### Work instructions
Please retype the data in full, exactly as given.

Stored data Block Start

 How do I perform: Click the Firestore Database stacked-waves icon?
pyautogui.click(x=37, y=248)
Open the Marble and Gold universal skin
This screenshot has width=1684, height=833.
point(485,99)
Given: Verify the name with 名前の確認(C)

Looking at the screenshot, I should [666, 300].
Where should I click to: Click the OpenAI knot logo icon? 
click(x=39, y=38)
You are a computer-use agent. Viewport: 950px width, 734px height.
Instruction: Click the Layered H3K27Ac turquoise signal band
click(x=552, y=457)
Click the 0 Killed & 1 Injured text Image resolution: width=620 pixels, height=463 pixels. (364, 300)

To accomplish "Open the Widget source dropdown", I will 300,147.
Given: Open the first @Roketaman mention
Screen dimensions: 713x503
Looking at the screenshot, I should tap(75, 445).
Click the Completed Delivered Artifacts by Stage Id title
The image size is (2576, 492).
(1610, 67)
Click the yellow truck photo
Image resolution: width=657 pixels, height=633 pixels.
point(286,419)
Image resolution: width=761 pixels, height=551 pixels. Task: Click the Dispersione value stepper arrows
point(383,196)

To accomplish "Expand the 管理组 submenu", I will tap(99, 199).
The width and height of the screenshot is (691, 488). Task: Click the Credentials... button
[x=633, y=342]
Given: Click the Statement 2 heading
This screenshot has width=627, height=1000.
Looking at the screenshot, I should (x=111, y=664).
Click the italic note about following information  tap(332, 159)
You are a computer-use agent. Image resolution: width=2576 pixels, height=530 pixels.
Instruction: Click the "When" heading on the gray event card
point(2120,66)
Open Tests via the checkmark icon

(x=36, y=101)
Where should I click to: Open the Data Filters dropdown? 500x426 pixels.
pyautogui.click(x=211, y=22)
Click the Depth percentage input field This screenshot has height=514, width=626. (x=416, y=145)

Stored data Block End

### Written solution
 How do I perform: Click the Firestore Database stacked-waves icon?
pyautogui.click(x=37, y=248)
Open the Marble and Gold universal skin
This screenshot has width=1684, height=833.
point(485,99)
Given: Verify the name with 名前の確認(C)

Looking at the screenshot, I should [666, 300].
Where should I click to: Click the OpenAI knot logo icon? 
click(x=39, y=38)
You are a computer-use agent. Viewport: 950px width, 734px height.
Instruction: Click the Layered H3K27Ac turquoise signal band
click(x=552, y=457)
Click the 0 Killed & 1 Injured text Image resolution: width=620 pixels, height=463 pixels. (364, 300)

To accomplish "Open the Widget source dropdown", I will 300,147.
Given: Open the first @Roketaman mention
Screen dimensions: 713x503
Looking at the screenshot, I should tap(75, 445).
Click the Completed Delivered Artifacts by Stage Id title
The image size is (2576, 492).
(1610, 67)
Click the yellow truck photo
Image resolution: width=657 pixels, height=633 pixels.
point(286,419)
Image resolution: width=761 pixels, height=551 pixels. Task: Click the Dispersione value stepper arrows
point(383,196)

To accomplish "Expand the 管理组 submenu", I will tap(99, 199).
The width and height of the screenshot is (691, 488). Task: Click the Credentials... button
[x=633, y=342]
Given: Click the Statement 2 heading
This screenshot has width=627, height=1000.
Looking at the screenshot, I should (x=111, y=664).
Click the italic note about following information  tap(332, 159)
You are a computer-use agent. Image resolution: width=2576 pixels, height=530 pixels.
Instruction: Click the "When" heading on the gray event card
point(2120,66)
Open Tests via the checkmark icon

(x=36, y=101)
Where should I click to: Open the Data Filters dropdown? 500x426 pixels.
pyautogui.click(x=211, y=22)
Click the Depth percentage input field This screenshot has height=514, width=626. (x=416, y=145)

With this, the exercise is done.